- DIRECTIONS FOR THIS TASK -
The second answer in the thrown-ball problem below tags some equations with numbers in square brackets. List each of those equations with its number.

A ball thrown horizontally from a point 24 m above the ground, strikes the ground after traveling horizontally a distance of 18 m. With what speed was it thrown?

2 Answers
Nov 2, 2015

#8.14"m/s"#

Explanation:

First of all we get the time of flight from the vertical component:

#s=1/2"g"t^2#

#t=sqrt((2s)/(g))#

#t=sqrt((2xx24)/(9.8))#

#t=2.21"s"#

The horizontal component of velocity is constant so:

#v=s/t=18/2.21=8.14"m/s"#

Nov 2, 2015

see equation [5] and use your calculator :D

Explanation:

by setting the positive y-axis pointing upward and the positive x-axis pointing to the right,

[1] #y = y_0 + v_(0,y)*t -0.5*g*t^2#
with #y_0 = 24 m#

[2] #x = x_0 + v_(0,x)*t#
with #x_0 = 0#,

where
#v_(0,y) = 0# and
#v_(0,x) = v_0#

at where the ball strikes,
#18 m = x = v_0*t # then, #18 = v_0*t #
we then isolate t,
#t = (18 m)/(v_0)#

and insert t into (1) at the striking point, assuming that y = 0
[3] #0 = 24 + -0.5*g*((18 m)/(v_0))^2#
isolating #v_0#,
[4]#(v_0)^2 = (0.5*(18 m)^2*g)/(24)#
[5]#v_0 = sqrt((0.5*(18 m)^2*g)/(24))#

and the value of g depends on what you/your teacher uses ranging from [9,10].

Stored records
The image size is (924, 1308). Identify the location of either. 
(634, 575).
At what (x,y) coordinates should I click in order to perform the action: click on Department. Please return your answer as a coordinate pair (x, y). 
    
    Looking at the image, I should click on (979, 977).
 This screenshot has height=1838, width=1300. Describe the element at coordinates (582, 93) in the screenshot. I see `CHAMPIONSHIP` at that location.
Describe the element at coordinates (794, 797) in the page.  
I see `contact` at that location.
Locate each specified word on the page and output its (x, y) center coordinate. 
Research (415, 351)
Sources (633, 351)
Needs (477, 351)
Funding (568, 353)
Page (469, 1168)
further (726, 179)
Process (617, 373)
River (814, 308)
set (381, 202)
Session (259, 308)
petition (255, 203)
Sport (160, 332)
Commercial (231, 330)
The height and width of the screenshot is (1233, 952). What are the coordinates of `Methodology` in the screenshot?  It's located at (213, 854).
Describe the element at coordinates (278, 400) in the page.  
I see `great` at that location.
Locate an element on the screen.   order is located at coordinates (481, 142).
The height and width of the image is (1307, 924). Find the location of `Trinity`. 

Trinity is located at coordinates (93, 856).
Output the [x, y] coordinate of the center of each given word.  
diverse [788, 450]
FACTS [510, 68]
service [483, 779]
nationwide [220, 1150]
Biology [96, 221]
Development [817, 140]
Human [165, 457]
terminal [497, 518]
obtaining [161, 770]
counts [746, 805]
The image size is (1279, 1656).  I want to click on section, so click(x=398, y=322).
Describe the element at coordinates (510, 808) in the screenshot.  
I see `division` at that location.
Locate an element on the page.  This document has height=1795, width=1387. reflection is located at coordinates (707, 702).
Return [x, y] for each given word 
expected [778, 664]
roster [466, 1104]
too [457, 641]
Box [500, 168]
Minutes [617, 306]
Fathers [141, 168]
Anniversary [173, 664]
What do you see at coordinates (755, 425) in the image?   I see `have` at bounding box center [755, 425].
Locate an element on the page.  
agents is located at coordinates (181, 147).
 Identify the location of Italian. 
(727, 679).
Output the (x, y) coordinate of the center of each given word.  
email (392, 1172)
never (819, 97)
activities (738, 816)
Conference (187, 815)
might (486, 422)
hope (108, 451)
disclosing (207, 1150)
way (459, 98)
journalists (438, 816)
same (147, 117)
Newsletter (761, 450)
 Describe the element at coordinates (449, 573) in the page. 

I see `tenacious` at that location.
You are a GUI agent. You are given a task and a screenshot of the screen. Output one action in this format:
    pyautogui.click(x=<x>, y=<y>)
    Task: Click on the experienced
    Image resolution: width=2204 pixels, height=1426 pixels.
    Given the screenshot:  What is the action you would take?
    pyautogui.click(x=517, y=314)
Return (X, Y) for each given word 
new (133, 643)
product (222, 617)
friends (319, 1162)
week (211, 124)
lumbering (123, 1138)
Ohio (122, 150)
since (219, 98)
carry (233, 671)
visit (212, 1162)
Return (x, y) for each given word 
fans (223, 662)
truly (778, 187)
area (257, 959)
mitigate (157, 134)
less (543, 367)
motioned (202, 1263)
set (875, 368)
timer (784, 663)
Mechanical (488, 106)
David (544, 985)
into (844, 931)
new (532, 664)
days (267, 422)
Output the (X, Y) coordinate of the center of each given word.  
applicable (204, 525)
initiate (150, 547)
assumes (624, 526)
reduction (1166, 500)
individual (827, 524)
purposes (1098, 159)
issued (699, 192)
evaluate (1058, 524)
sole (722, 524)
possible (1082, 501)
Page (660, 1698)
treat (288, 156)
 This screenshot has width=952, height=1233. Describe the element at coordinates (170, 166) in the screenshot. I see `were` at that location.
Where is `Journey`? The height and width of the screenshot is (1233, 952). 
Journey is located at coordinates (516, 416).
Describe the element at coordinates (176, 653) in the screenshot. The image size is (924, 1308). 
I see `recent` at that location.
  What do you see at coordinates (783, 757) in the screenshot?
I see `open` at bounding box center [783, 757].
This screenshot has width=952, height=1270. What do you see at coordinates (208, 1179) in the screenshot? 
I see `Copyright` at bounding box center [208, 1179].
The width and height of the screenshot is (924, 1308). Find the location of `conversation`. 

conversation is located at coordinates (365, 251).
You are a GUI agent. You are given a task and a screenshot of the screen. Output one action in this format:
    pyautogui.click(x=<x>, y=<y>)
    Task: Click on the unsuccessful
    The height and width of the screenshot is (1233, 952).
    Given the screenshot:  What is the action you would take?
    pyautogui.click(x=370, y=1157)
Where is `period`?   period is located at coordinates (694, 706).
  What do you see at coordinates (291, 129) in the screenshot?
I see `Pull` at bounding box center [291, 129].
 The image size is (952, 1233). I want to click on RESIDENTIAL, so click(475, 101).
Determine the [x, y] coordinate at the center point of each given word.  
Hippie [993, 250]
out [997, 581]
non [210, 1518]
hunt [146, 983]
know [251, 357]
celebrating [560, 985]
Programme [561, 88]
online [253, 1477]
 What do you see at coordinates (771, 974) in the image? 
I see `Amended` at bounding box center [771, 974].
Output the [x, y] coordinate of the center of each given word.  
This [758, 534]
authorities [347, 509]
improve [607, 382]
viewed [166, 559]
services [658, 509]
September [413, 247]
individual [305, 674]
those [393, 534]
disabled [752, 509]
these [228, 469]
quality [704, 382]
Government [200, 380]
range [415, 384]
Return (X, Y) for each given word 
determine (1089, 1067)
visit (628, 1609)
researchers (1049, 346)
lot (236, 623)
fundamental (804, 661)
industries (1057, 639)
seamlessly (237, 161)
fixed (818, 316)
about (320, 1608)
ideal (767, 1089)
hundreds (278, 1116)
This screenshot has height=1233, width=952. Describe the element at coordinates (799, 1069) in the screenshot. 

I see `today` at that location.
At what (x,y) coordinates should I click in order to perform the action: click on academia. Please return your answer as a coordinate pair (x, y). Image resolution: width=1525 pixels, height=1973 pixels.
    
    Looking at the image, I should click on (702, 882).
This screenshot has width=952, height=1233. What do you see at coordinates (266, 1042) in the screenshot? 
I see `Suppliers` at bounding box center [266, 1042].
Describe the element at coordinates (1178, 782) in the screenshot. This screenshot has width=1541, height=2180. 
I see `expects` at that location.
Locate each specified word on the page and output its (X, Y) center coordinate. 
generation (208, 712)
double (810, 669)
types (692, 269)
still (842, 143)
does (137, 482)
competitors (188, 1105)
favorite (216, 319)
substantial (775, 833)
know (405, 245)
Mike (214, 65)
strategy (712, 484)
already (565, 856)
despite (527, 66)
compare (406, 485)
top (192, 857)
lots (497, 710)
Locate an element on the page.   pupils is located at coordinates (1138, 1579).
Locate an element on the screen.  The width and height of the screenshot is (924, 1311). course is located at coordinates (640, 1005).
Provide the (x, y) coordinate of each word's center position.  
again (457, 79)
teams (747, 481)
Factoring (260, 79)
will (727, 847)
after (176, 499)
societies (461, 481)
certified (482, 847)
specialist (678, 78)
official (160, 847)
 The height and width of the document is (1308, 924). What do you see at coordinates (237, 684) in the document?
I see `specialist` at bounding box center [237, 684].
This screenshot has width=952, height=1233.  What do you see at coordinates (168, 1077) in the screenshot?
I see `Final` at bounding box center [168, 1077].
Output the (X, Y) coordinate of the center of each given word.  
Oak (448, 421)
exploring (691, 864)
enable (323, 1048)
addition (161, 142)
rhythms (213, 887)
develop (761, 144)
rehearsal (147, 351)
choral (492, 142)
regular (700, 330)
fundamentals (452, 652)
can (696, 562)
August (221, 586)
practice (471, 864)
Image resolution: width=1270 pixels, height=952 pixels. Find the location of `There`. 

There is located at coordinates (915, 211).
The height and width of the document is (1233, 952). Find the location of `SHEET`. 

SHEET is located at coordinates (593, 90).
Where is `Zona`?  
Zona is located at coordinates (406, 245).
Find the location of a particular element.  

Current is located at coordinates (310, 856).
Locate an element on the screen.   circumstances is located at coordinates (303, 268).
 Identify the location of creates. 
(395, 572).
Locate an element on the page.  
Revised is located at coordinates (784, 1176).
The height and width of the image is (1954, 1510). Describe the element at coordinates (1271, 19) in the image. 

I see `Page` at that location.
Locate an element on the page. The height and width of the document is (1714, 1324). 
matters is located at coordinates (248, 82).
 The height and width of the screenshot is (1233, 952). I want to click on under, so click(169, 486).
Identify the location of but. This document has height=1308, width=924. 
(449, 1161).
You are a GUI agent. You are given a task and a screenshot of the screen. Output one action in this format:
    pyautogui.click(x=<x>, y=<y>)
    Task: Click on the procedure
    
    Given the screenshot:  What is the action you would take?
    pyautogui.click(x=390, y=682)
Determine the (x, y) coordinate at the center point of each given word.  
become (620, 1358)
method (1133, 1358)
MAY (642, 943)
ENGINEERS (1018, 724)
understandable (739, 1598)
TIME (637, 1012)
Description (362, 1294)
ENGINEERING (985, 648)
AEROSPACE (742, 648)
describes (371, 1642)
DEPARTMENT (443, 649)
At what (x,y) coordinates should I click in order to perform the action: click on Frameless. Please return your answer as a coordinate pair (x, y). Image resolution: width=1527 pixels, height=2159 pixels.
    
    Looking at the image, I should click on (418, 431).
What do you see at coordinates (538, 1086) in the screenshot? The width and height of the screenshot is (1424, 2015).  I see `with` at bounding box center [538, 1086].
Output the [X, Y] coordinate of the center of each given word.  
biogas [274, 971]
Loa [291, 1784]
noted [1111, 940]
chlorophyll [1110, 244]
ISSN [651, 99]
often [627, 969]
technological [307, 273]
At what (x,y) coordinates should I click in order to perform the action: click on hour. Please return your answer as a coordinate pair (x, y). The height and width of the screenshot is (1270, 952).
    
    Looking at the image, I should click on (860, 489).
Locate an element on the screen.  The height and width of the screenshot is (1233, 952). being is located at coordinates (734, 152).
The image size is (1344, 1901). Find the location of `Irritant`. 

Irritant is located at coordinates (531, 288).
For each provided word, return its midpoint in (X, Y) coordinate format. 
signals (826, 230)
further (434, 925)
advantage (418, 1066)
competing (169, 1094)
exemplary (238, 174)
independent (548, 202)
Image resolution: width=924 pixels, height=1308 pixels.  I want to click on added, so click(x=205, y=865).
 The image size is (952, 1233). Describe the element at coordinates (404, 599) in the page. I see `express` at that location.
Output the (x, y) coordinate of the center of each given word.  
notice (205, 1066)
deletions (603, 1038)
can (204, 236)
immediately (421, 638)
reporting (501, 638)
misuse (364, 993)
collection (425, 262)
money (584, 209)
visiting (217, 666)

- PROBLEM SOLUTION -
[1] y = y_0 + v_(0,y)*t - 0.5*g*t^2
[2] x = x_0 + v_(0,x)*t
[3] 0 = 24 + -0.5*g*((18 m)/(v_0))^2
[4] (v_0)^2 = (0.5*(18 m)^2*g)/(24)
[5] v_0 = sqrt((0.5*(18 m)^2*g)/(24))